-- Extracted data follows --
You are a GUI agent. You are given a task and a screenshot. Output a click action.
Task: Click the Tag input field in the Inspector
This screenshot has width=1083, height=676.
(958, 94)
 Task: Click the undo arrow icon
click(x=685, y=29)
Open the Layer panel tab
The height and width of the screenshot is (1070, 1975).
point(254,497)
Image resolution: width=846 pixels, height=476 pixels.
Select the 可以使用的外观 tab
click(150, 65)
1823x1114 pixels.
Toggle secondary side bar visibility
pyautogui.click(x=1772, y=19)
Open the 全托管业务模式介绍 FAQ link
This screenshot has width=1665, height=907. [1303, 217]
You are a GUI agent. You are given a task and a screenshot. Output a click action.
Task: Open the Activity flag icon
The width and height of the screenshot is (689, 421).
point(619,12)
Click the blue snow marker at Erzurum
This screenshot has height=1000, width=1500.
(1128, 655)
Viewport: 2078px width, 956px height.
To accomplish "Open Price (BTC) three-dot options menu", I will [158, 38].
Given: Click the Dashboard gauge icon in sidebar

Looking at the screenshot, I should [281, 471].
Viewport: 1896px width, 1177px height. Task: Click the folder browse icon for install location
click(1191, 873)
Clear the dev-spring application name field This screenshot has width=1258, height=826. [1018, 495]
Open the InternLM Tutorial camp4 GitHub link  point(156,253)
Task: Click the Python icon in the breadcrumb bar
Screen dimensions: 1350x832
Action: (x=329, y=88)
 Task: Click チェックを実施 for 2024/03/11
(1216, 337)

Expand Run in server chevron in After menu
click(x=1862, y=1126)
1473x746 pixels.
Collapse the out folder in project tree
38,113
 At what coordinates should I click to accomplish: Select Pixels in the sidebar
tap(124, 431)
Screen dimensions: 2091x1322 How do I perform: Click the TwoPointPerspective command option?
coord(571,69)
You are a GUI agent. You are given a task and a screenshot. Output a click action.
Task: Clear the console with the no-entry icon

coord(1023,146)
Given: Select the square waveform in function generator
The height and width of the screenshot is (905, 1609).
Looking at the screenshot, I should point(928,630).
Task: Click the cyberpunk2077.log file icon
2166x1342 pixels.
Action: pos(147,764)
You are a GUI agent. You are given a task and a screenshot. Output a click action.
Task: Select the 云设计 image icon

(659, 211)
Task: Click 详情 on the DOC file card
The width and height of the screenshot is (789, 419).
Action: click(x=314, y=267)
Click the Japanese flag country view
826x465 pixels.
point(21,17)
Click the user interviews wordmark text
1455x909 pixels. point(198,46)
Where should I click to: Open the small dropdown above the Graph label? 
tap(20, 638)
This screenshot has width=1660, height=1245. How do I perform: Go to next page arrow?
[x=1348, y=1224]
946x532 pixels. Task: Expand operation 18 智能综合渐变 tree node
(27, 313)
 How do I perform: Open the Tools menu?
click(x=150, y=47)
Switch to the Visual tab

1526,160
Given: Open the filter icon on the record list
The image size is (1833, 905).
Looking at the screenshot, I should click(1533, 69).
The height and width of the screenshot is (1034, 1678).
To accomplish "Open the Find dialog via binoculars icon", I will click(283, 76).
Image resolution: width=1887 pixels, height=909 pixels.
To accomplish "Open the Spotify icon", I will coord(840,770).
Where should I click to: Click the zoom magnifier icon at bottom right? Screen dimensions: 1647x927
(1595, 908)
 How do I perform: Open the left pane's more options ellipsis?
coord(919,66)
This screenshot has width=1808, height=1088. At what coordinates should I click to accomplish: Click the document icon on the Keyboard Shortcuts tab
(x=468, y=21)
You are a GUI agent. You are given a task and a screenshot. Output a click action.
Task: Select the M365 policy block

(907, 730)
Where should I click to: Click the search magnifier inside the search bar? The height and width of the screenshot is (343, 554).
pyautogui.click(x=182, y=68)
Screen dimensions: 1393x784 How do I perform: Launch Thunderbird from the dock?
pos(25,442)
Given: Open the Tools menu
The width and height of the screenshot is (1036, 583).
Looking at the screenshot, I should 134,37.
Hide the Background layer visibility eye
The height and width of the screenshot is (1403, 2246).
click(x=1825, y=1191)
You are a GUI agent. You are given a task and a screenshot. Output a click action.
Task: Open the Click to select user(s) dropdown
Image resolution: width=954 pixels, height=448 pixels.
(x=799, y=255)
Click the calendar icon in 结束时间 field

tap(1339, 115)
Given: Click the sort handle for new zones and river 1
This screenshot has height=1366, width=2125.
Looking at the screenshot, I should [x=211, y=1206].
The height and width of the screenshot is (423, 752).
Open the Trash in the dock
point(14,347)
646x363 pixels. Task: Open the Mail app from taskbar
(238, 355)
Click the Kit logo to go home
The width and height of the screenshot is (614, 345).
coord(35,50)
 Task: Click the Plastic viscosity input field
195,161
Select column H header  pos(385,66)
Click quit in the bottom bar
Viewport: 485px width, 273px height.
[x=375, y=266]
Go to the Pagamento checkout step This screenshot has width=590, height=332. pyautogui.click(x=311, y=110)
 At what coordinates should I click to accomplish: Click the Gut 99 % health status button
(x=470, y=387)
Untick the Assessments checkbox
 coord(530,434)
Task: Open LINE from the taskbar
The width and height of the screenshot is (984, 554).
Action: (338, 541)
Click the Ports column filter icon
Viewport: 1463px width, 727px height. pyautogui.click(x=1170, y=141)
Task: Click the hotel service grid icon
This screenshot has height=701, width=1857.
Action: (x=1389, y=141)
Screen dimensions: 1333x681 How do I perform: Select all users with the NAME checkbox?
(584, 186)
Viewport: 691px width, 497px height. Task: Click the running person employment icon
-- Extracted data concluded --
• **What this task involves**: Using the records above, report each line that contains the word "flag" by copying it.

• **Exercise solution**:
Task: Open the Activity flag icon
Click the Japanese flag country view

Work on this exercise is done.